Structuralism and Post Structuralism
Roland Barthes is a French literary theorist, linguist and semiotician whom is most famous for his studies of the relationship between the author and the reader in literature. In following Ferdinand Saussure's semiotic studies, Barthes contributed to the development of structuralism. The theory of Structuralism identifies language as a system of arbitrary signs that evolved as source of communication to interpret meaning and express our experiences of reality. It became clear however that language failed to express reality and rather constructed a false representation of it from which we are governed and imprisoned. Barthes later work marks his shift towards Post-structuralism which emerged in the 1960’s in rebellion of the restrictions of structuralism. He postulated theories, among other literary critics such as; Julia Kristeva, Jacques Lacan, Jacques Derrida and Michel Foucault, that sought to liberate the reader from the constraints of this structural system via its destabilisation and deconstruction.

####################

• TASK SET:
• 1. Answer these questions about the passage on structuralism and post-structuralism:
(a) Whose semiotic studies did Barthes follow in contributing to structuralism?
(b) In which decade did post-structuralism emerge?
(c) Which literary critics does the passage name alongside Barthes?
• 2. Extend the passage on structuralism and post-structuralism with the paragraph that would follow its final sentence.

• DATA EXCERPTS:
####################

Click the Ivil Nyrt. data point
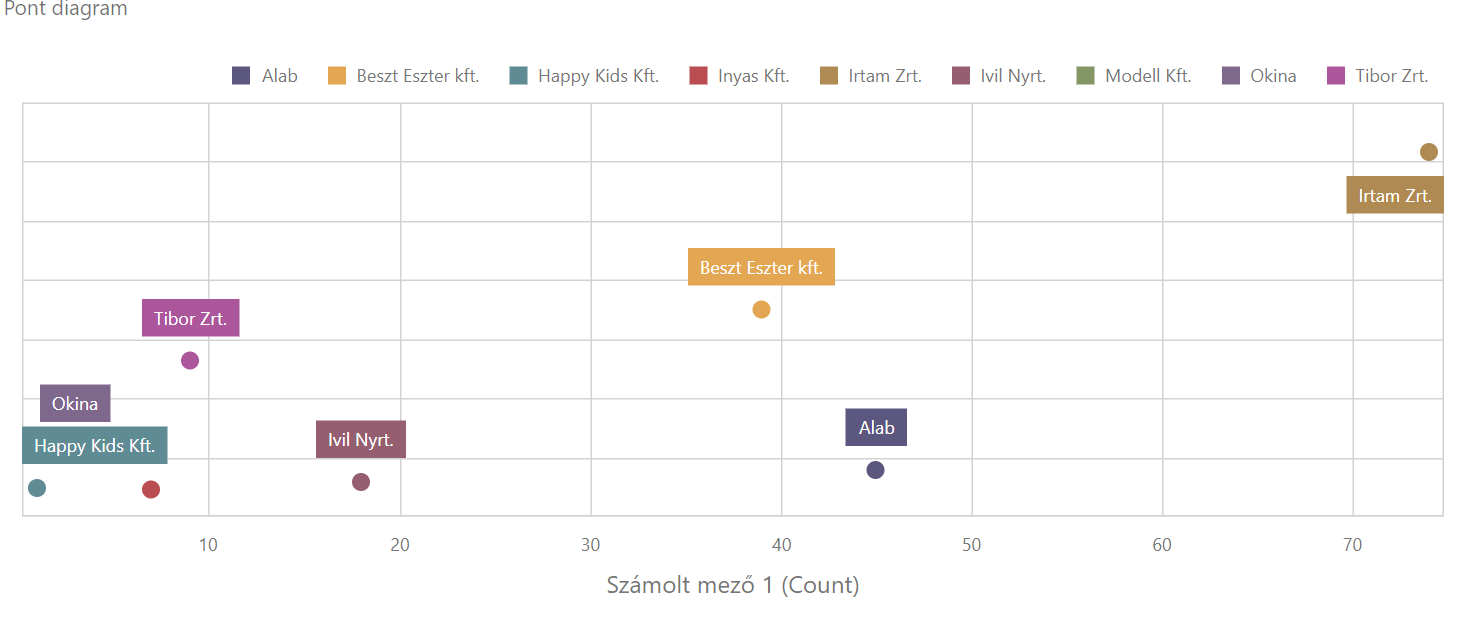The image size is (1465, 623). coord(361,482)
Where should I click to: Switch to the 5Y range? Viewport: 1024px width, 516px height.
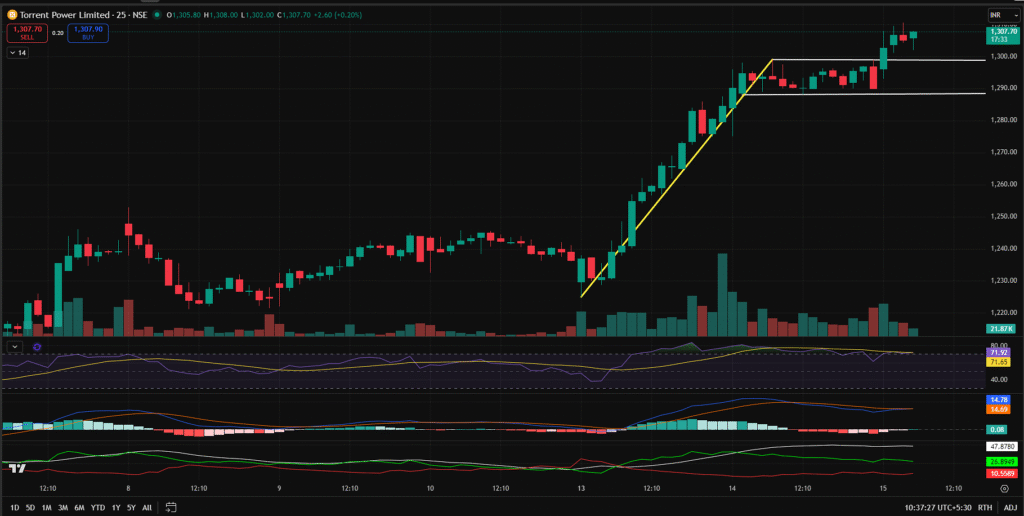click(x=130, y=507)
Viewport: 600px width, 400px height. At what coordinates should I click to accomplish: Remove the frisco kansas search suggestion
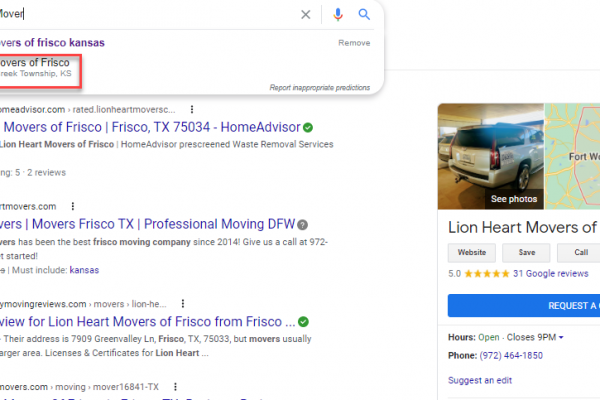tap(354, 43)
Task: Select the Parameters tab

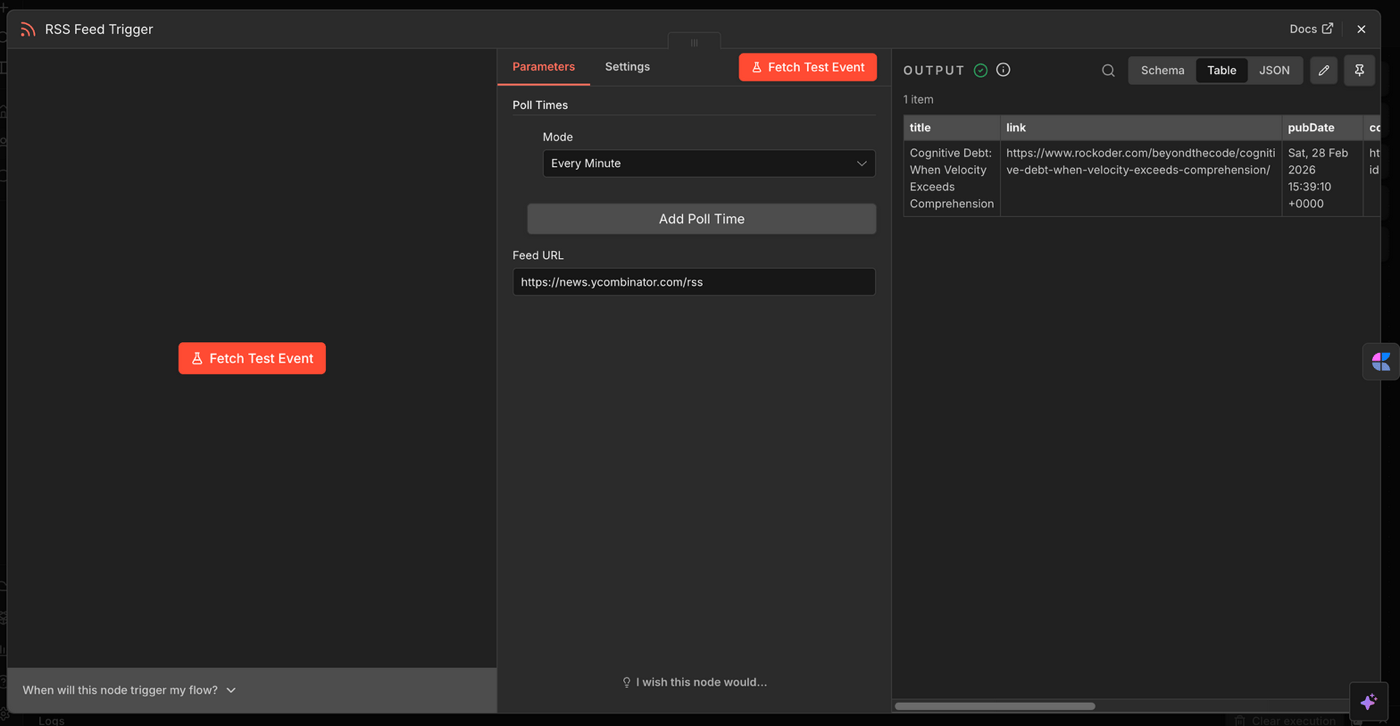Action: pos(543,67)
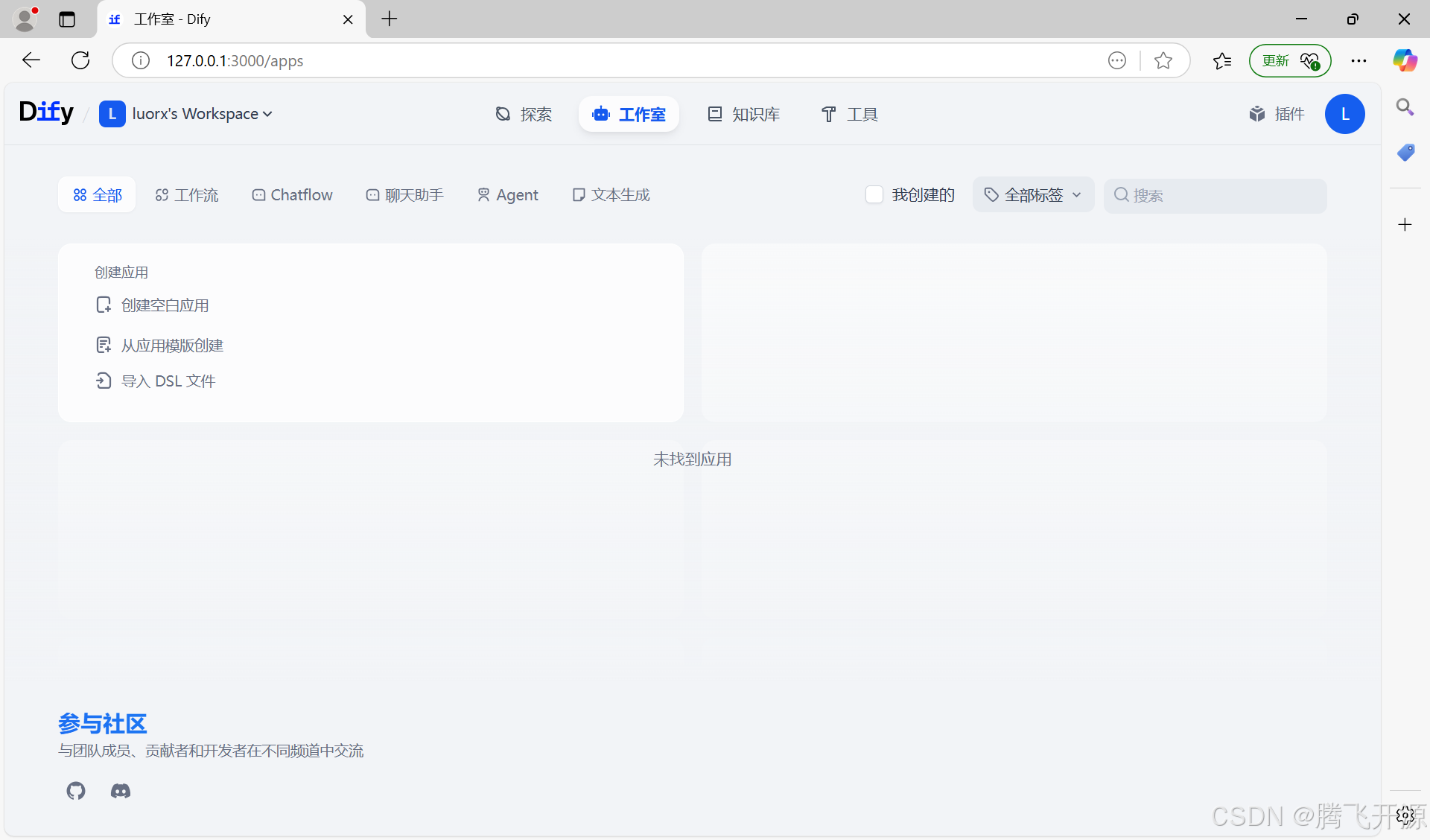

####################

• RESULTS OF THE EXERCISE:
• 1.
(a) Ferdinand Saussure's.
(b) The 1960s.
(c) Julia Kristeva, Jacques Lacan, Jacques Derrida and Michel Foucault.

• 2.
Pleasure vs Bliss
The most appropriate and relevant theory of Barthes to note in relation to The Bloody chamber (which will become clear in my analysis of The Tiger's Bride) - is his concept of the text of pleasure (plaisir) and bliss (jouissance). In his work published in The Pleasure of the Text (1973) Barthes defines and distinguishes between the two. He defines the pleasurable text as “prattle” which abides by the rules and rigidity of language and thus constructs meaning for its passive reader. In line with post-modern theorists Theodor Adorno and Jean Baudrillard, Barthes implies that the pleasurable text is that of ‘low art’ which implodes any authentic meaning and is a capital creation that merely serves as an ideological apparatus to control its masses;
“The bastard form of mass culture is humiliated repetition: content, ideological schema, the blurring of contradictions-these are repeated, but the superficial forms are varied: always new books, new programs, new films, news items, but always the same meaning (Barthes, 1975, P.42).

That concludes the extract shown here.